Using the data below, output a verbatim copy of the lines between the one holding "This screenshot has width=1542, height=784." and the one holding "Click the public", inclusive, without any pictures.

→ **DATASET ENTRIES**:

• • • • •

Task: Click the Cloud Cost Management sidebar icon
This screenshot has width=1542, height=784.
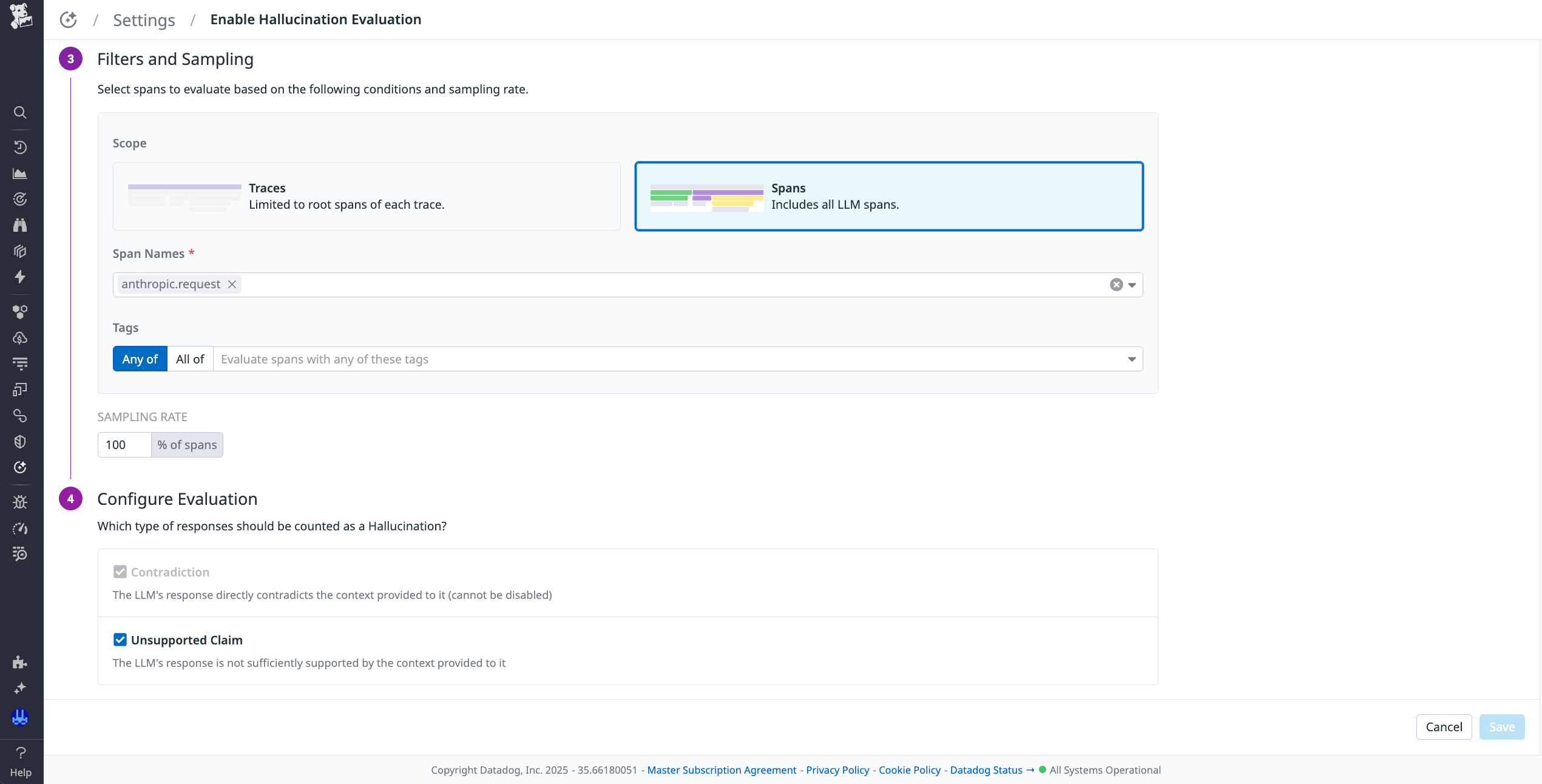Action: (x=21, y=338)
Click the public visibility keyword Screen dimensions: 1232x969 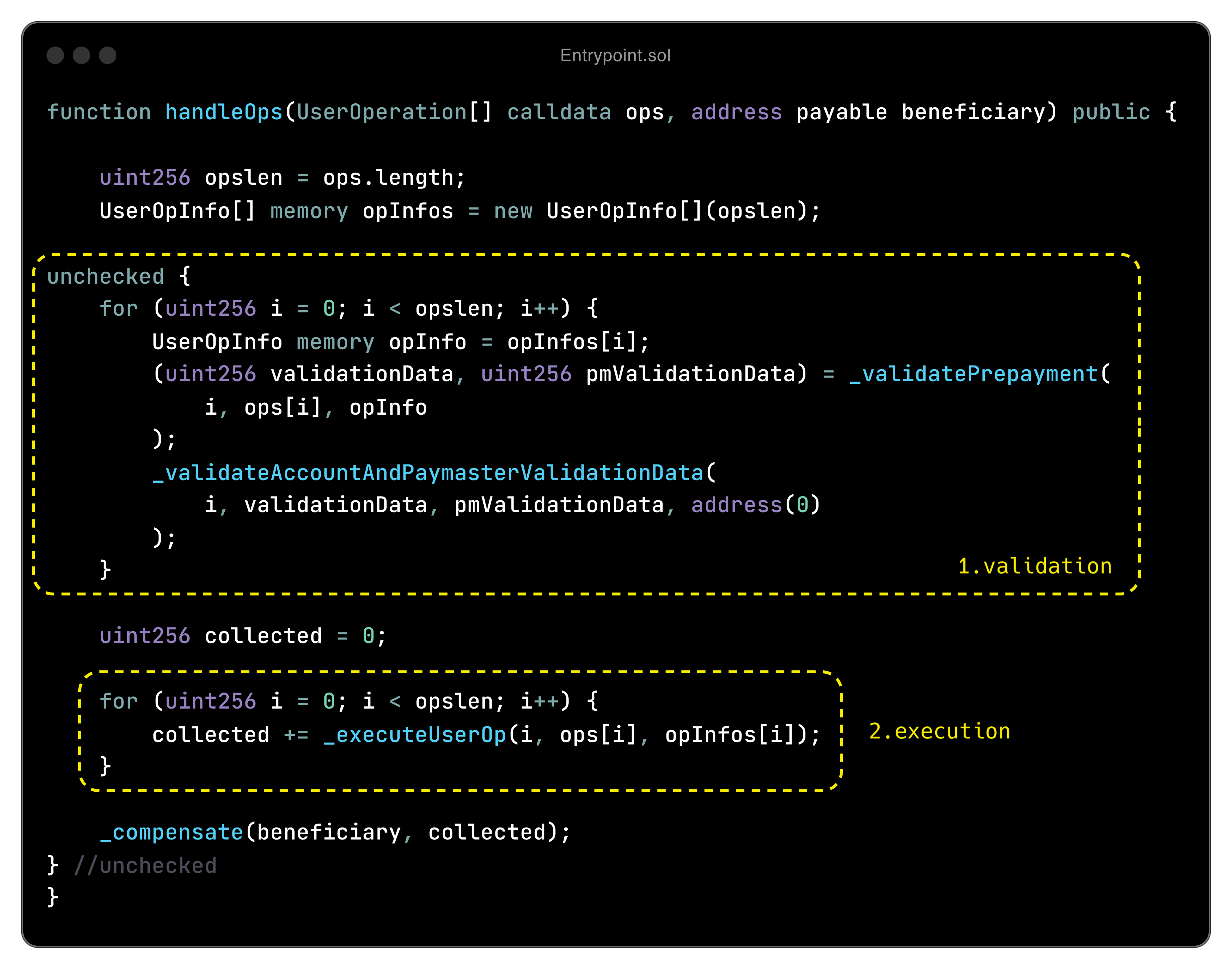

• • • • •

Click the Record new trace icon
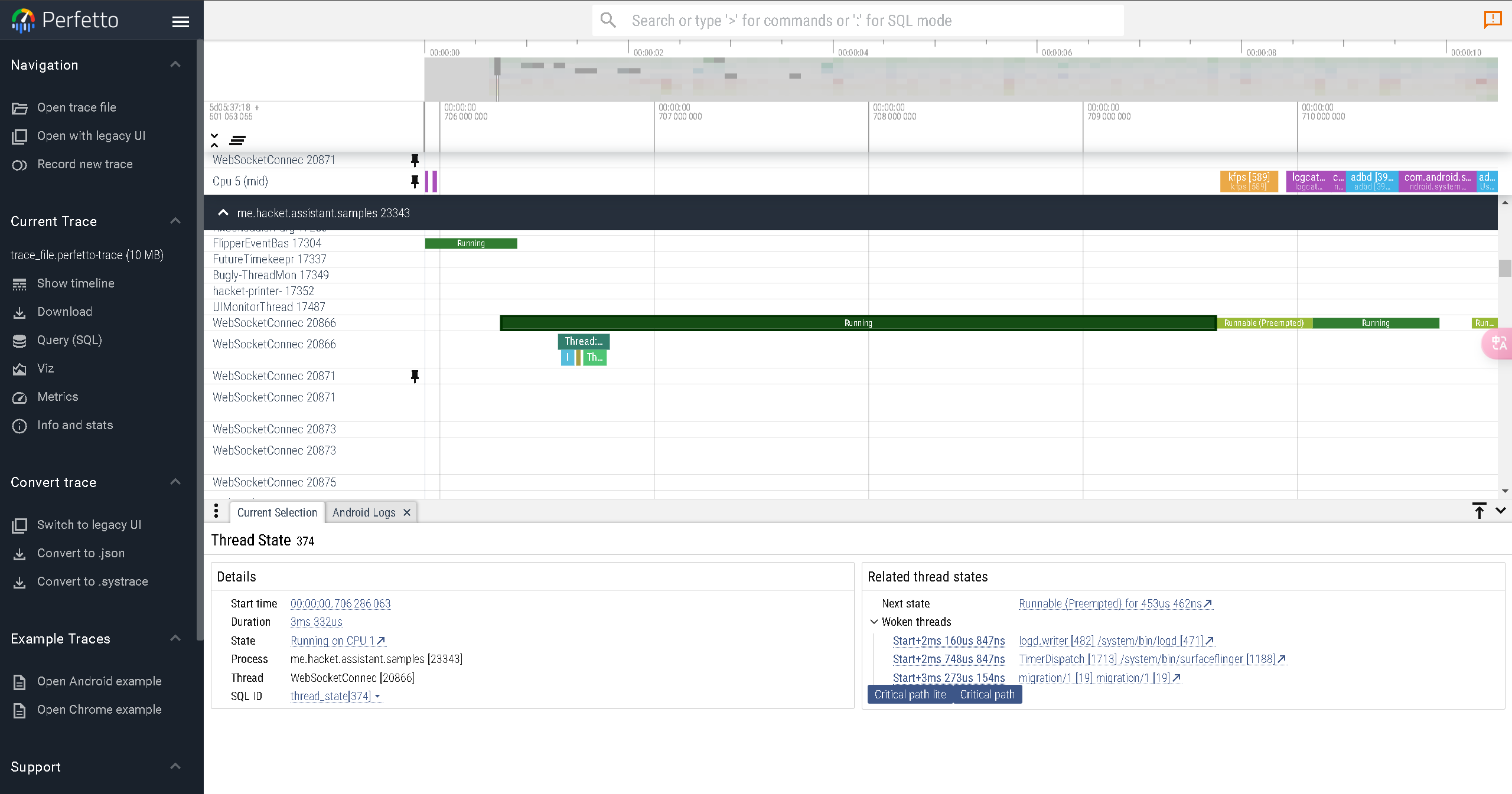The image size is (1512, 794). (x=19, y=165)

• • • • •

→ **TASK RESPONSE**:
This screenshot has width=1542, height=784.
Action: (x=21, y=338)
Click the public visibility keyword Screen dimensions: 1232x969 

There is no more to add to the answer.